Having an awareness of human nature enables a student to potentially tap into their transformative capacities and stimulate peaceful change for the betterment of the society and the global spectrum on the whole.


In this sense, the final goal of peace education that I would like to illuminate is that of a protector of global democracy. Prasad (2014) states that there should be:


no more genocide, no more ethnic cleansing and no more global terrorism to be happened, let us create and establish genuine democracy through knowledge and practice of peace education based on universally inherent 5 sentiments: viz. body, vitality, mind, intellect, and spirit in every man and woman everywhere without distinction for good governance and non-violence.
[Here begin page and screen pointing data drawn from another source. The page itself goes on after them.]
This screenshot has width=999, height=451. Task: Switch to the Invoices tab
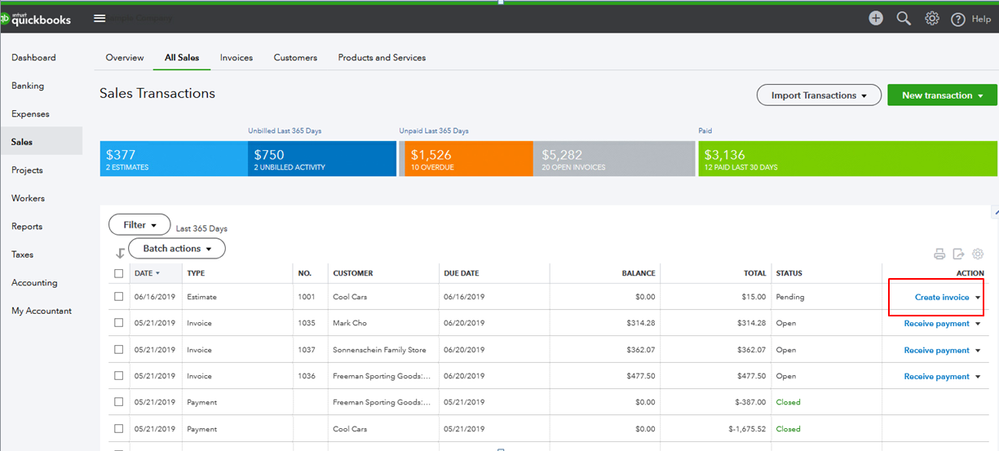pos(236,58)
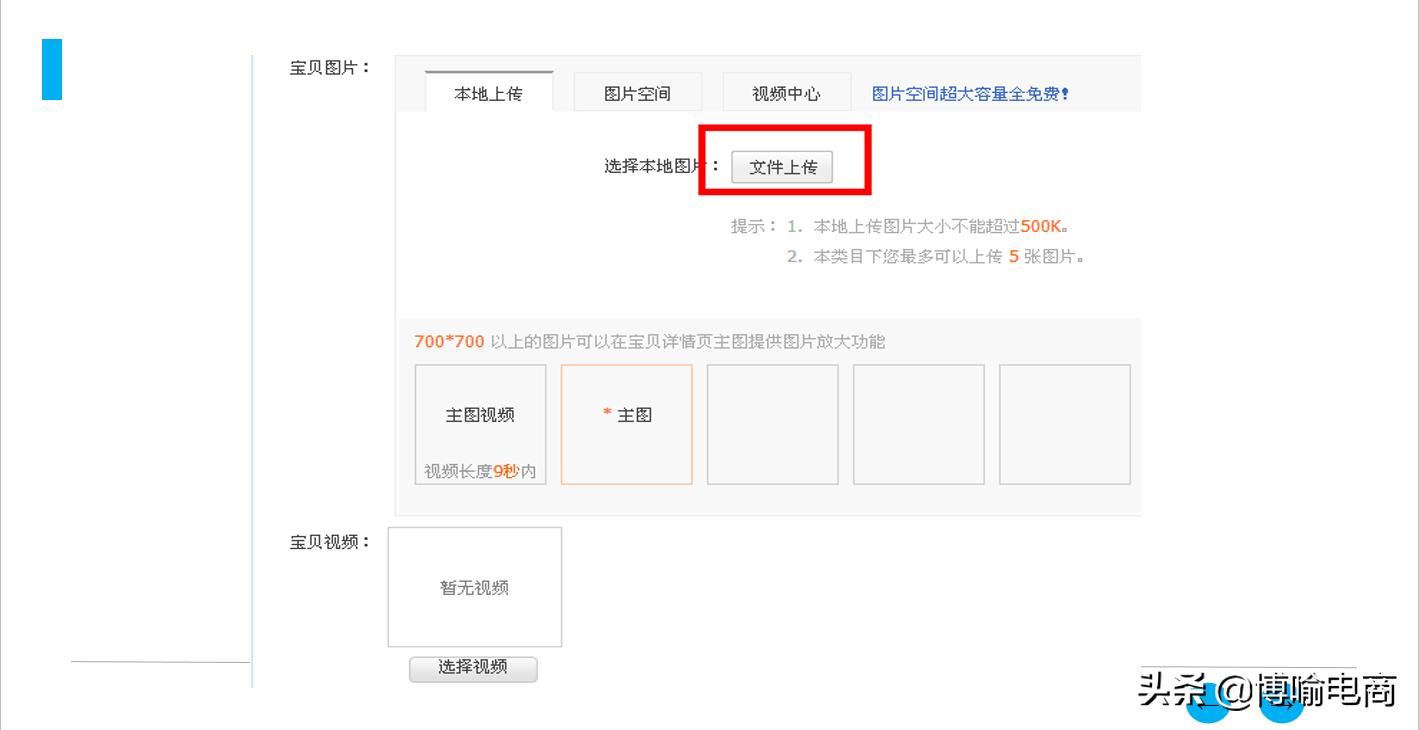
Task: Click the last empty image upload slot
Action: click(x=1064, y=423)
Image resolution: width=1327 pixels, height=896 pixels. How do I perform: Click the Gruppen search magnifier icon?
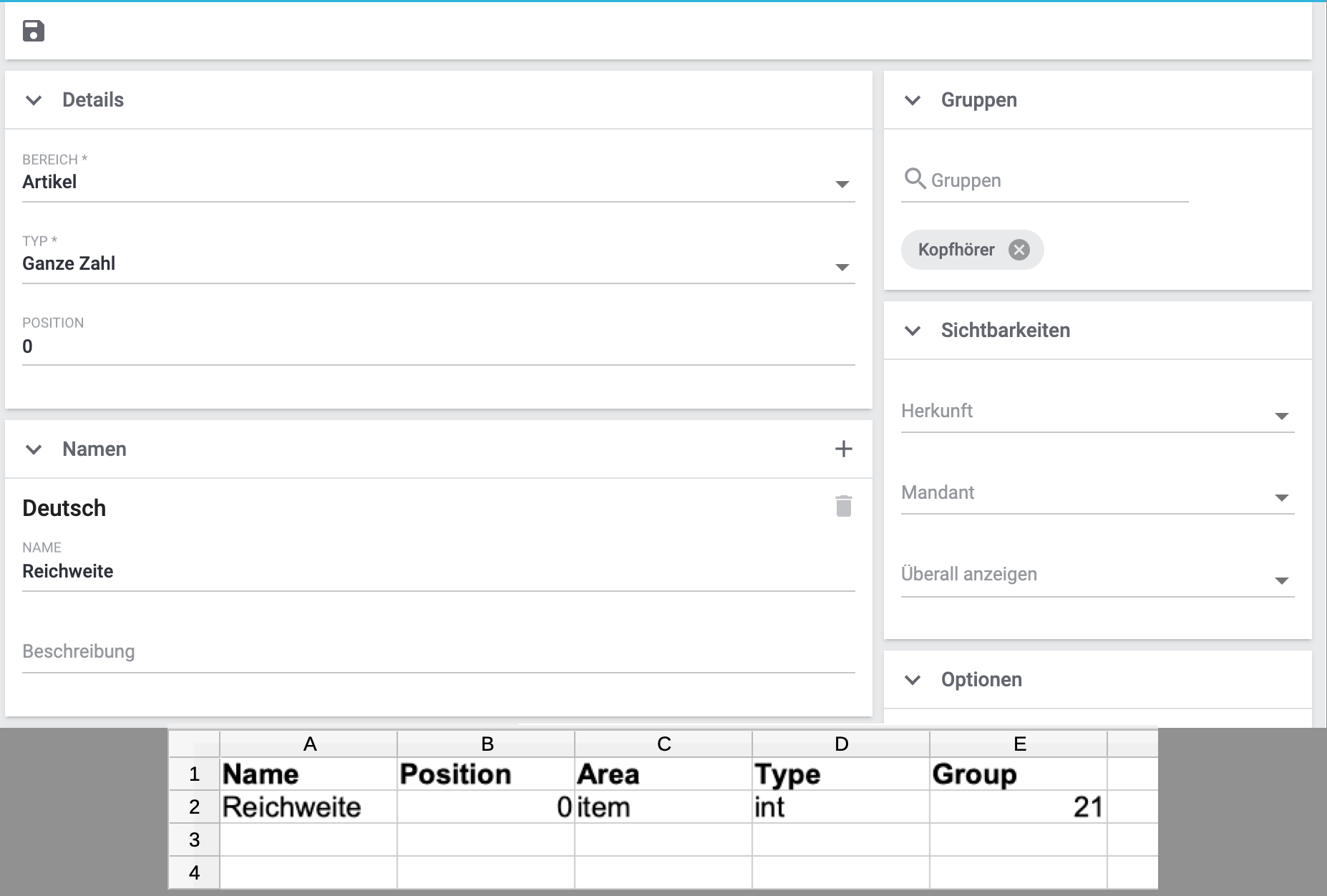tap(914, 178)
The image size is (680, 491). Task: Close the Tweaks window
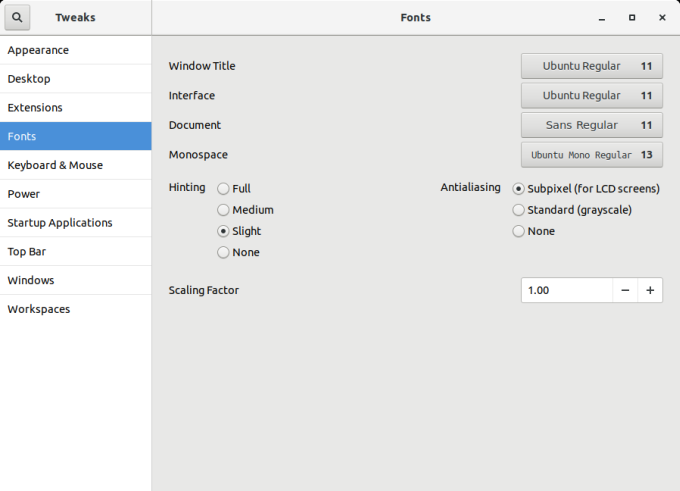(x=662, y=18)
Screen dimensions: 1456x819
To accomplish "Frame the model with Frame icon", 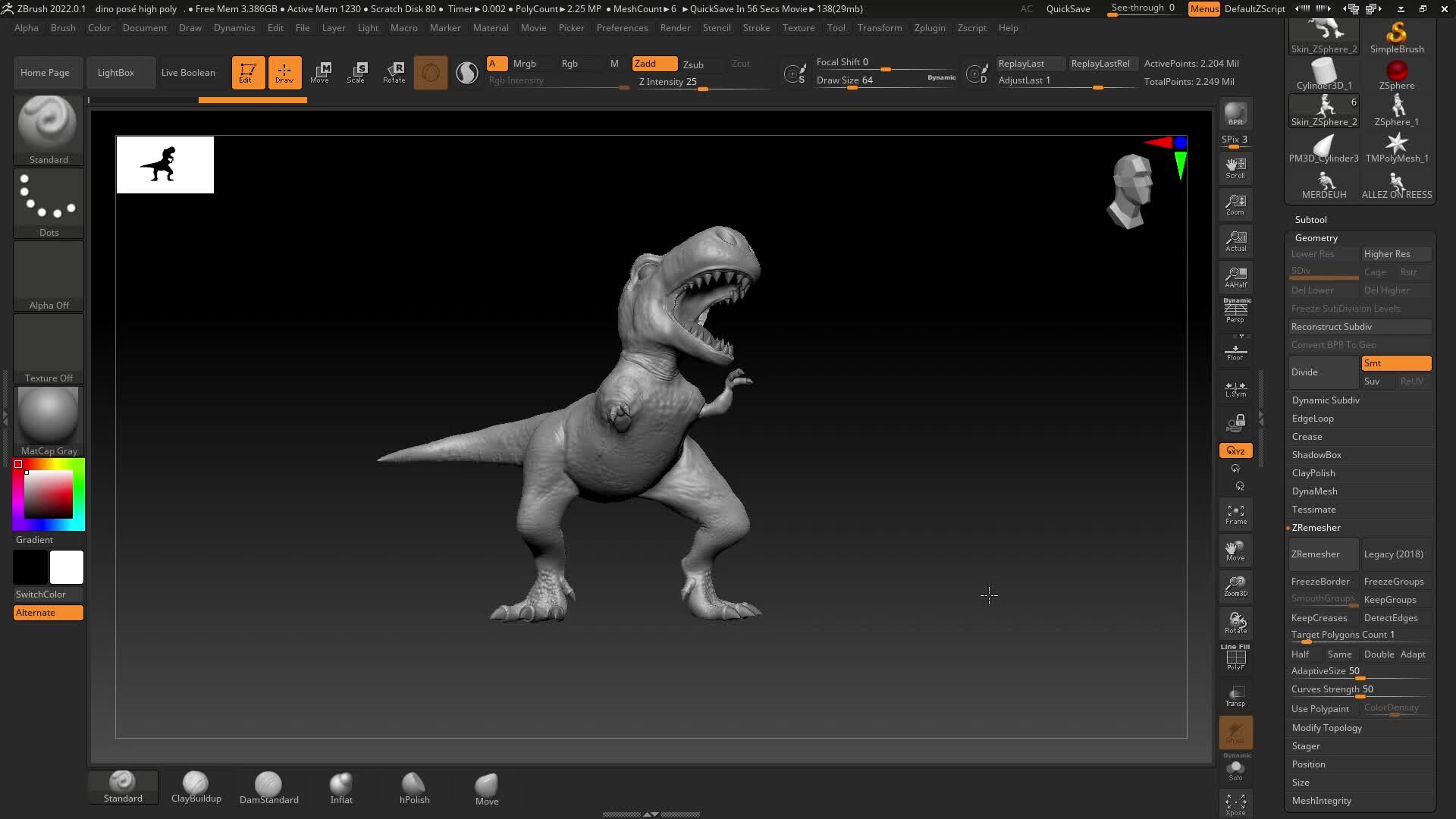I will (x=1235, y=514).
To fashion democracy in the truest sense of the term, peace education is required to establish an affinity with both mind and body, thus enabling every individual to prevent the everyday atrocities that have plagued and continue to plague humankind. Democracy in the absence of quality education is by no means democracy at all, and as Freire taught us, education should be utilized as a tool of liberation rather than oppression. If critical consciousness protects democracy, then: “prioritizing imagination in education can significantly contribute to solving the common problems we all face” (Duckworth, 2008). The main goal of peace education is to develop a humane society, and to achieve a state of non-violence; it strives to promote awareness and design a protective shield for democracy within the framework of the aforementioned virtuous cycles for education and peace combined.